Sorry, took me a while to back to this project. The off-by-one seems to be fixed. Thanks. I did spot another slight issue -- which you may have alluded to above. When I use a high "k" I can get strings of "A"s in return. E.g.

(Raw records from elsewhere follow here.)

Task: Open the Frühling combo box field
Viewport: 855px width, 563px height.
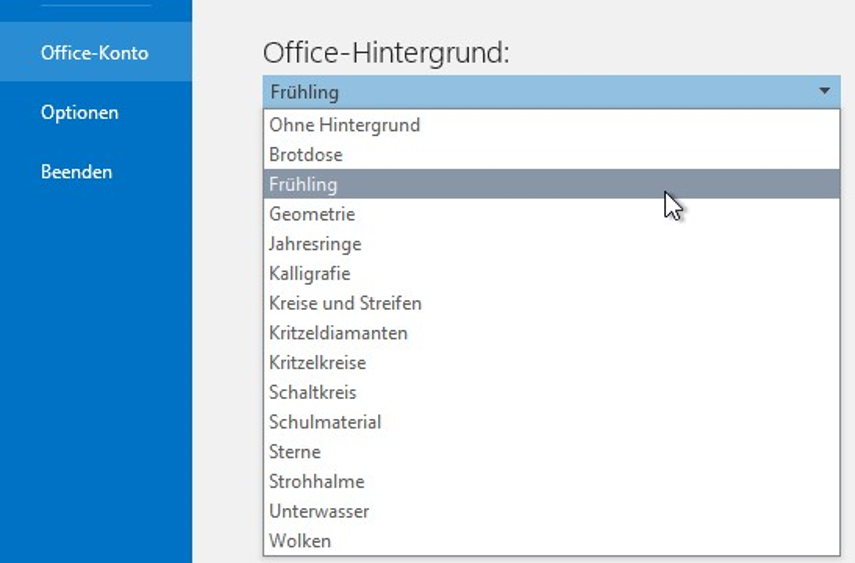Action: pyautogui.click(x=551, y=92)
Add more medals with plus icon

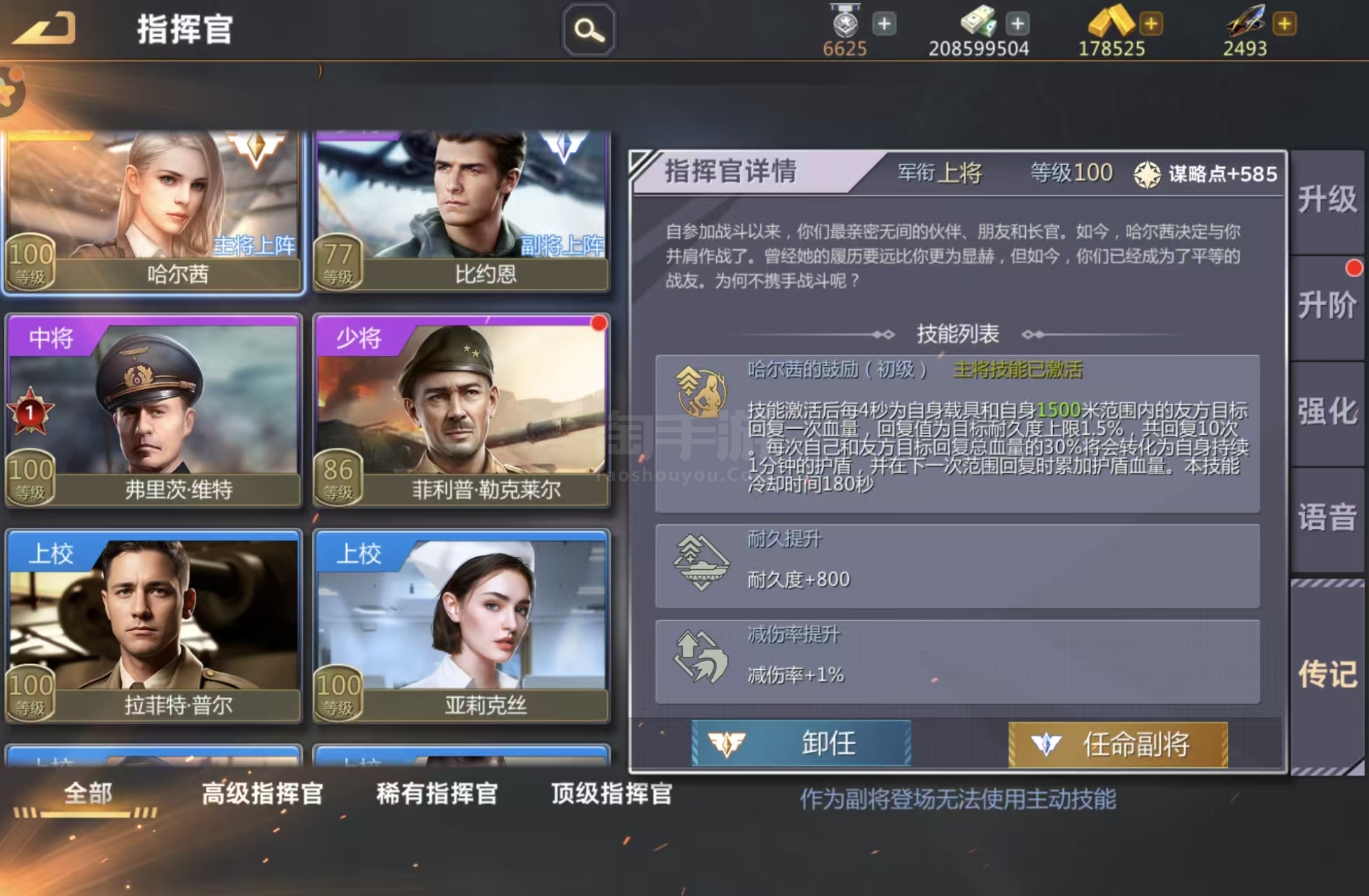(x=884, y=24)
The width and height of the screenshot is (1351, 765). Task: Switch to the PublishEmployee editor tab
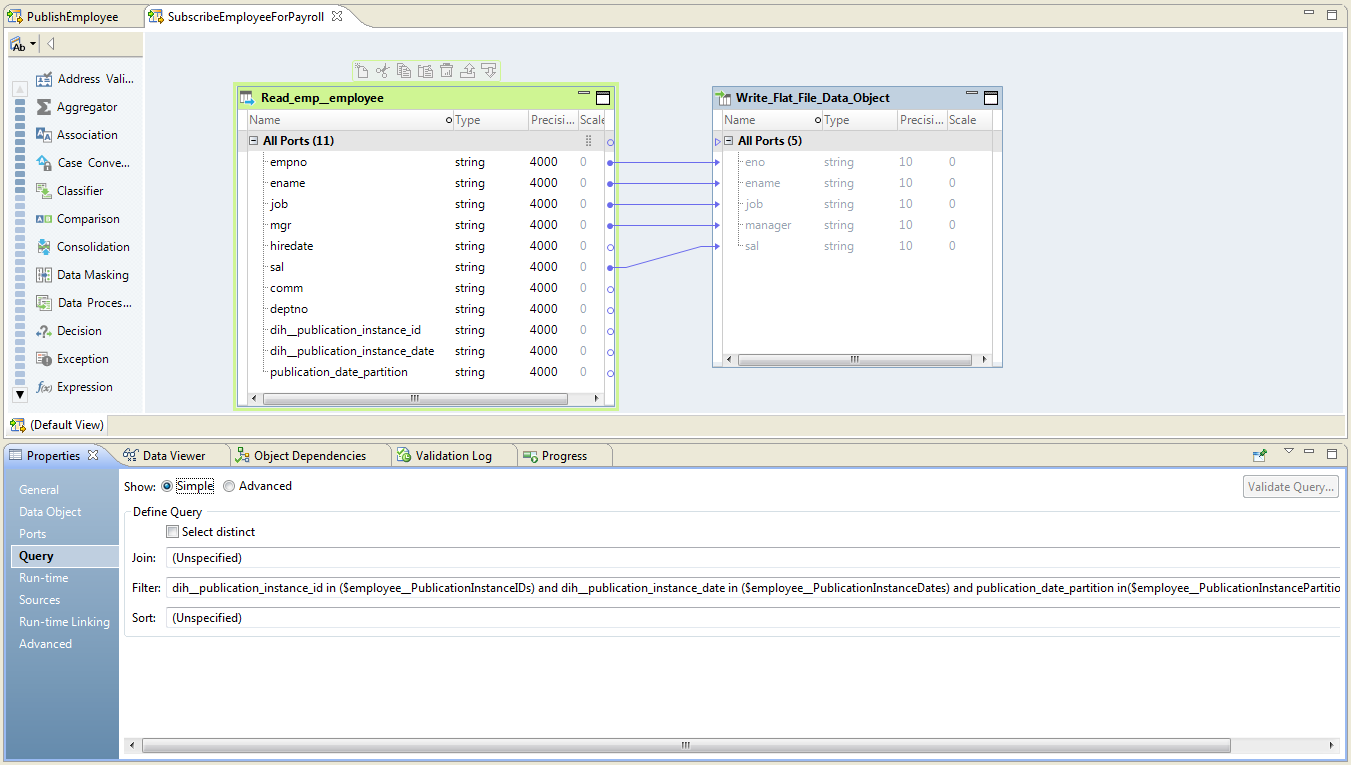click(70, 17)
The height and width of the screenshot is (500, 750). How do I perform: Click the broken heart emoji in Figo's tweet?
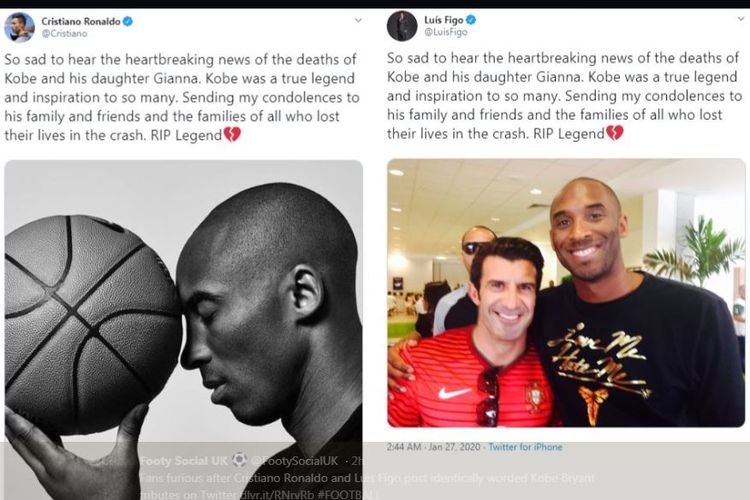pos(615,133)
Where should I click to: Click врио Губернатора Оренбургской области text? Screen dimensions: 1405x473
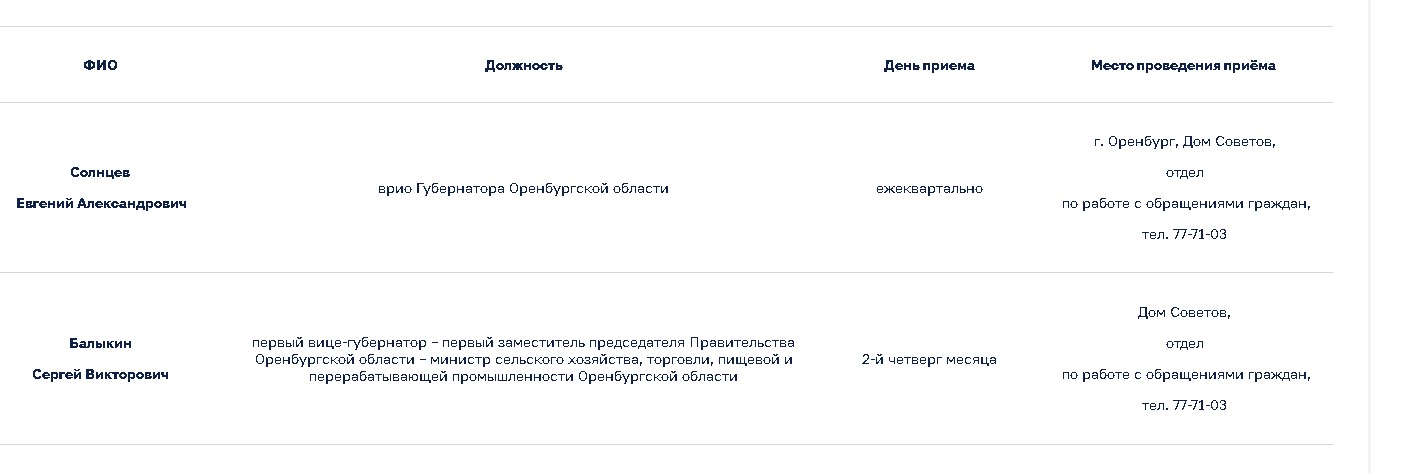point(523,189)
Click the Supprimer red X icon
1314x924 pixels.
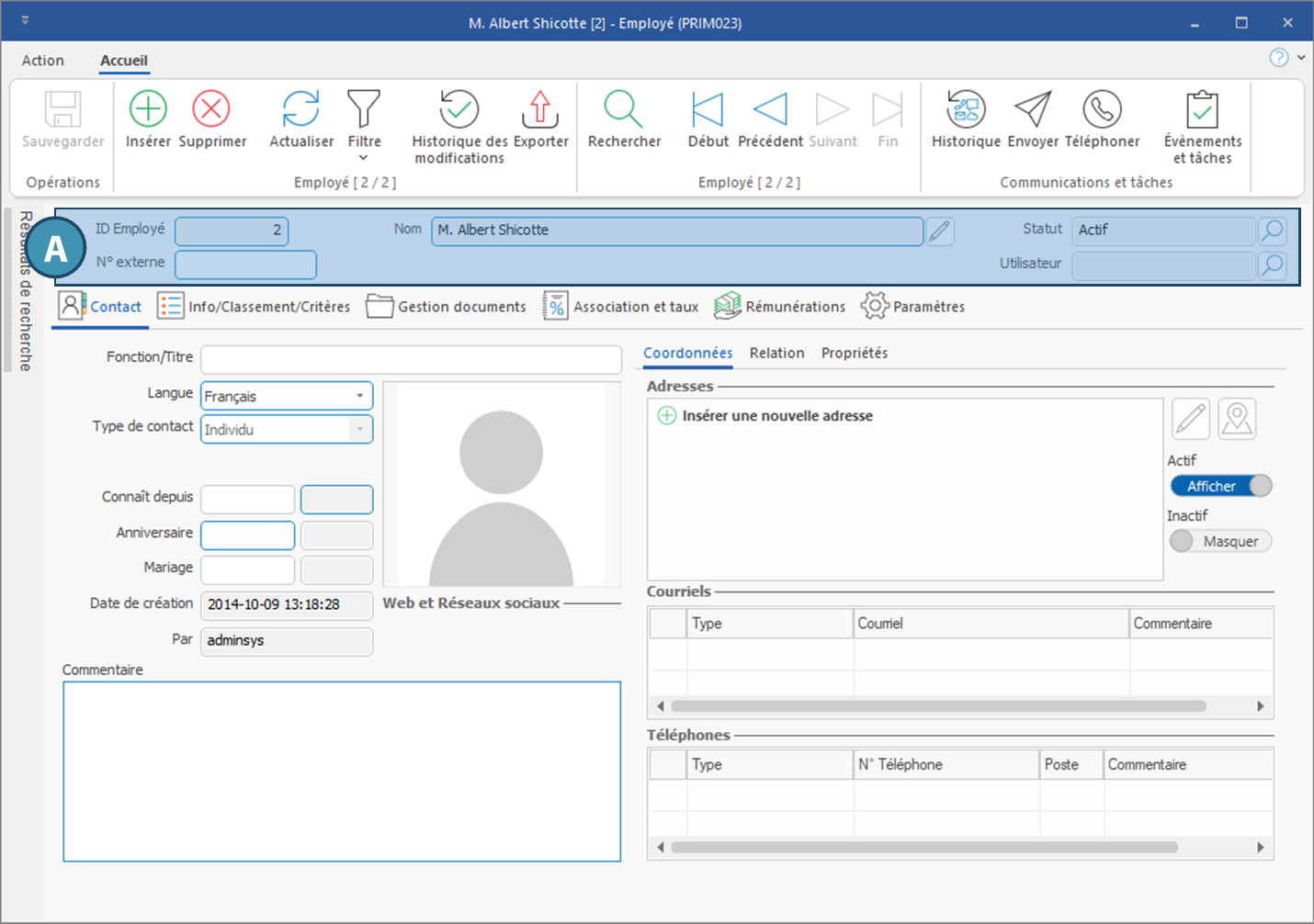click(211, 109)
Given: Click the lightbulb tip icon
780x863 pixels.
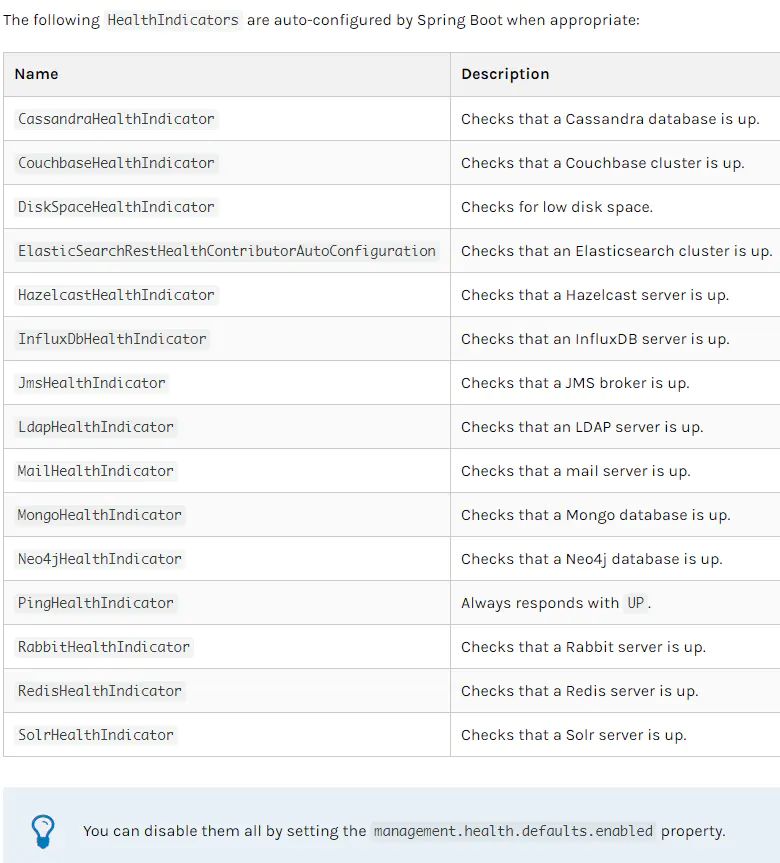Looking at the screenshot, I should coord(42,830).
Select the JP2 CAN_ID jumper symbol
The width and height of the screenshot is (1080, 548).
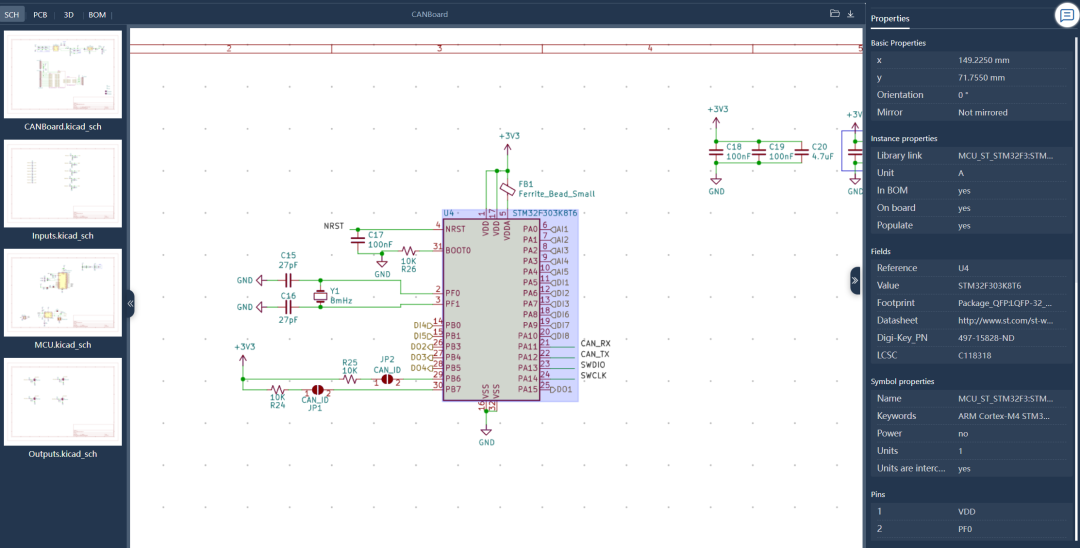click(x=387, y=381)
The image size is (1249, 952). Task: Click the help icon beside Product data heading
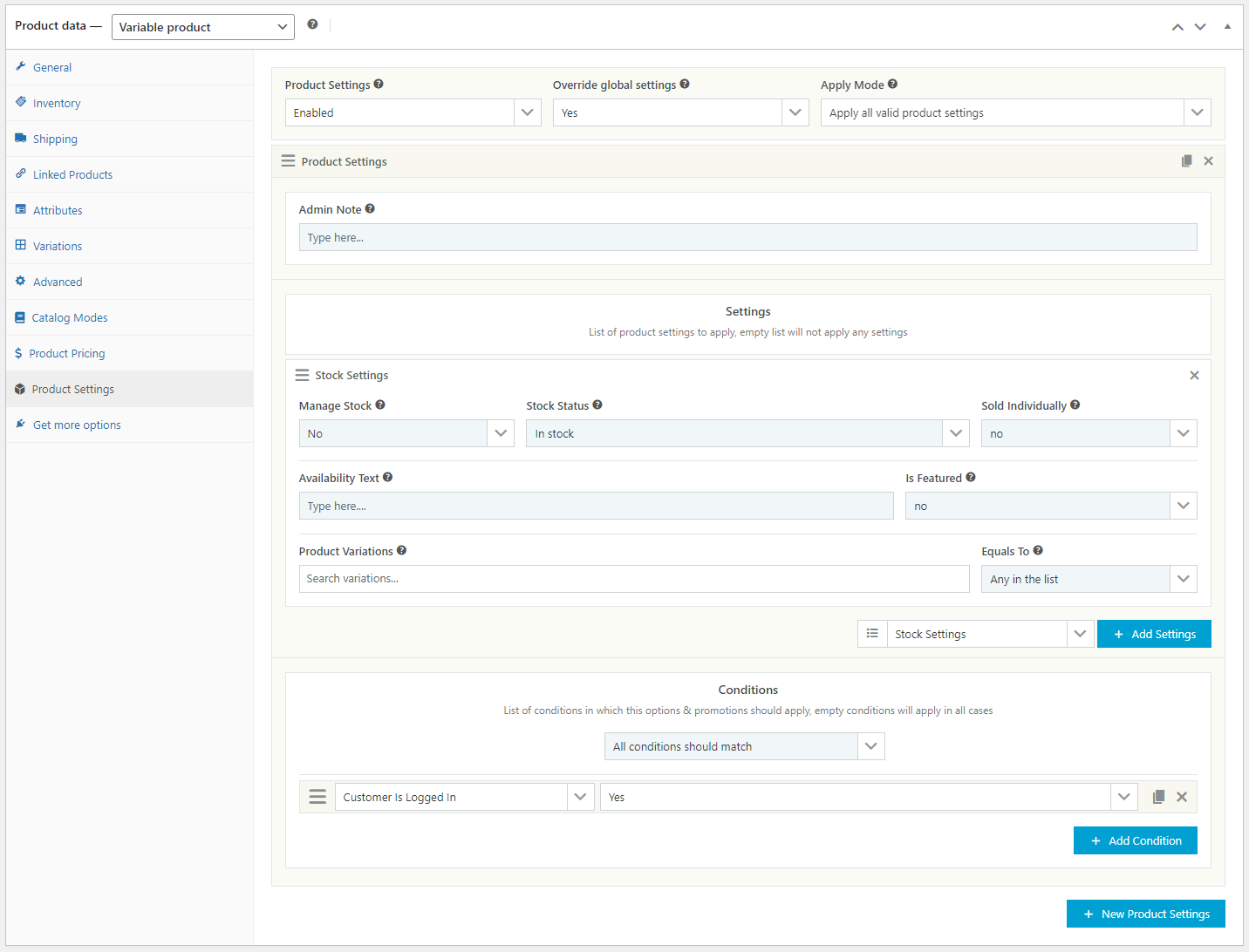click(x=312, y=24)
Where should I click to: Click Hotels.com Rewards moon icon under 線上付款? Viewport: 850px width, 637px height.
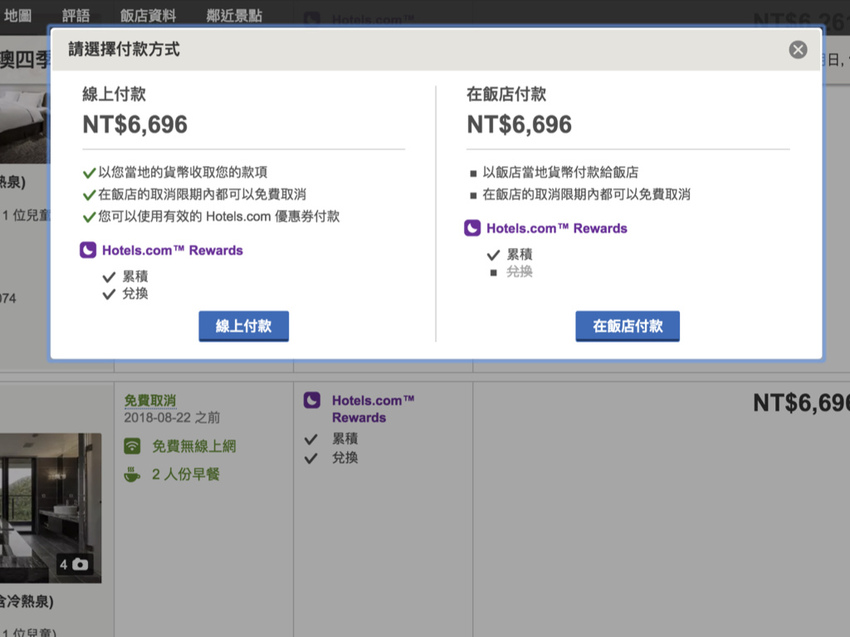[88, 250]
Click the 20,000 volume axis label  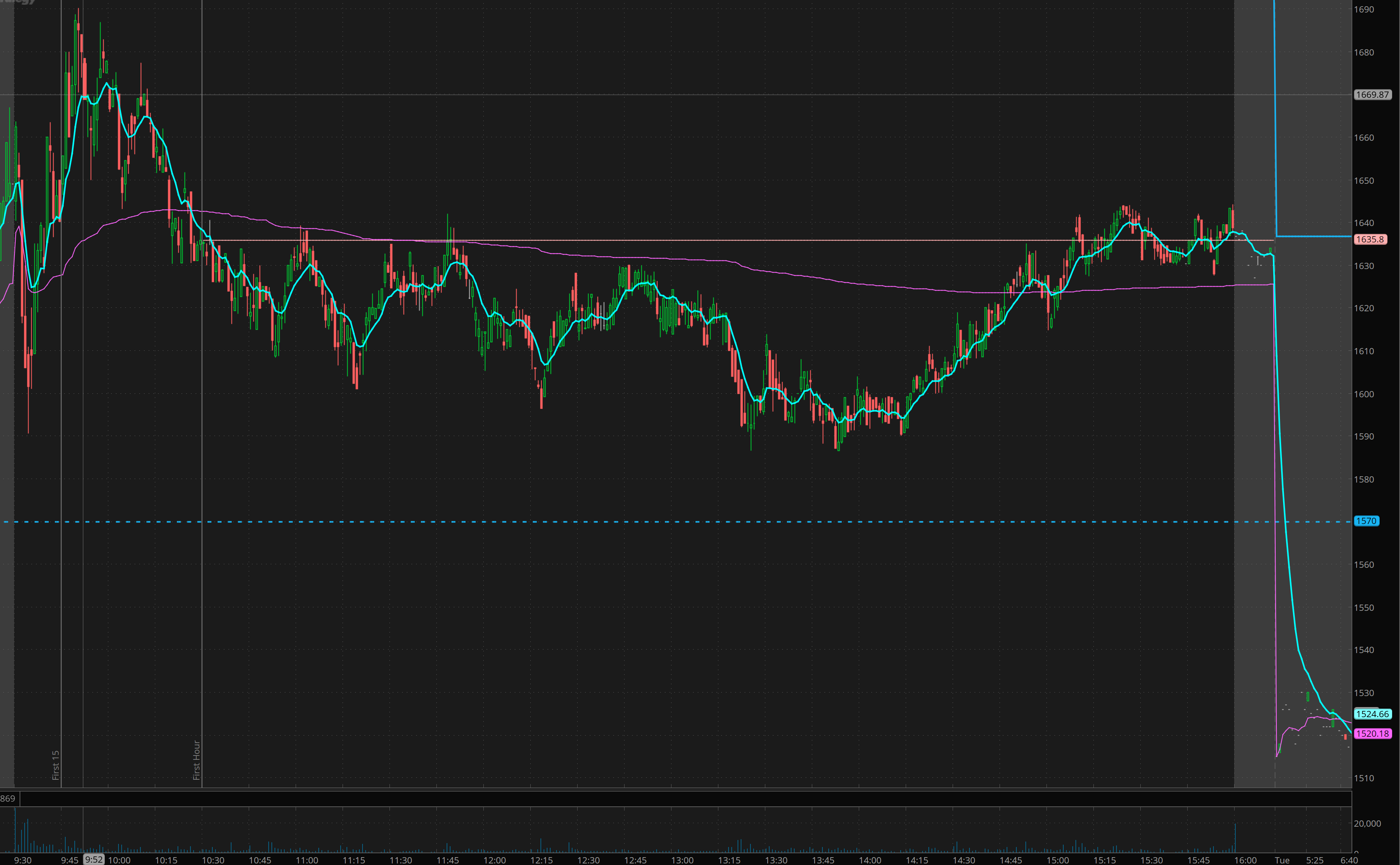[x=1367, y=824]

~/inst/sequence-utils/bin/shuffler -n 10 -f -k6 -m -i ./data/sequences/LM608609.1.fasta -o blah && head -n 50 ./data/sequences/LM608609.1.fasta blah
==> ./data/sequences/LM608609.1.fasta <==
>ENA|LM608609|LM608609.1 TPA: Homo sapiens microRNA hsa-mir-1-1 precursor
TGGGAAACATACTTCTTTATATGCCCATATGGACCTGCTAAGCTATGGAATGTAAAGAAG
TATGTATCTCA
==> blah <==
>ENA|LM608609|LM608609.1 TPA: Homo sapiens microRNA hsa-mir-1-1 precursor
GTATCTTCAAAAAAAAAAAAAAAAAAAAAAAAAAAAAAAAAAAAAAAAAAAAAAAAAAAAAAAAAAAAAAA
>ENA|LM608609|LM608609.1 TPA: Homo sapiens microRNA hsa-mir-1-1 precursor-1
ACATACCTAAAAAAAAAAAAAAAAAAAAAAAAAAAAAAAAAAAAAAAAAAAAAAAAAAAAAAAAAAAAAAA
>ENA|LM608609|LM608609.1 TPA: Homo sapiens microRNA hsa-mir-1-1 precursor-2
GGACCTTGAAAAAAAAAAAAAAAAAAAAAAAAAAAAAAAAAAAAAAAAAAAAAAAAAAAAAAAAAAAAAAA
>ENA|LM608609|LM608609.1 TPA: Homo sapiens microRNA hsa-mir-1-1 precursor-3
CATACTTTCAAAAAAAAAAAAAAAAAAAAAAAAAAAAAAAAAAAAAAAAAAAAAAAAAAAAAAAAAAAAAA
>ENA|LM608609|LM608609.1 TPA: Homo sapiens microRNA hsa-mir-1-1 precursor-4
GGAAACCAAAAAAAAAAAAAAAAAAAAAAAAAAAAAAAAAAAAAAAAAAAAAAAAAAAAAAAAAAAAAAAA
>ENA|LM608609|LM608609.1 TPA: Homo sapiens microRNA hsa-mir-1-1 precursor-5
GCTAAGGCAAAAAAAAAAAAAAAAAAAAAAAAAAAAAAAAAAAAAAAAAAAAAAAAAAAAAAAAAAAAAAA
>ENA|LM608609|LM608609.1 TPA: Homo sapiens microRNA hsa-mir-1-1 precursor-6
CATACTTTCAAAAAAAAAAAAAAAAAAAAAAAAAAAAAAAAAAAAAAAAAAAAAAAAAAAAAAAAAAAAAA
>ENA|LM608609|LM608609.1 TPA: Homo sapiens microRNA hsa-mir-1-1 precursor-7
TATGGAAATCAAAAAAAAAAAAAAAAAAAAAAAAAAAAAAAAAAAAAAAAAAAAAAAAAAAAAAAAAAAAA
>ENA|LM608609|LM608609.1 TPA: Homo sapiens microRNA hsa-mir-1-1 precursor-8
TGTATCCTAAAAAAAAAAAAAAAAAAAAAAAAAAAAAAAAAAAAAAAAAAAAAAAAAAAAAAAAAAAAAAA
>ENA|LM608609|LM608609.1 TPA: Homo sapiens microRNA hsa-mir-1-1 precursor-9
ATATGGCAAAAAAAAAAAAAAAAAAAAAAAAAAAAAAAAAAAAAAAAAAAAAAAAAAAAAAAAAAAAAAAA
>ENA|LM608609|LM608609.1 TPA: Homo sapiens microRNA hsa-mir-1-1 precursor-10
CCCATAATAAAAAAAAAAAAAAAAAAAAAAAAAAAAAAAAAAAAAAAAAAAAAAAAAAAAAAAAAAAAAAA
Seems to kick in at k=5. Which is certainly pushing the limits of what one should normally do with a Markov method and a short sequence.
Kia ora Ben,
I just noticed with the
shuffler -m
option the output sequences are all shorter than the input sequence by 1 nucleotide for-k
values>1
. Is that an expected feature or a genuine issue?Best wishes, Paul.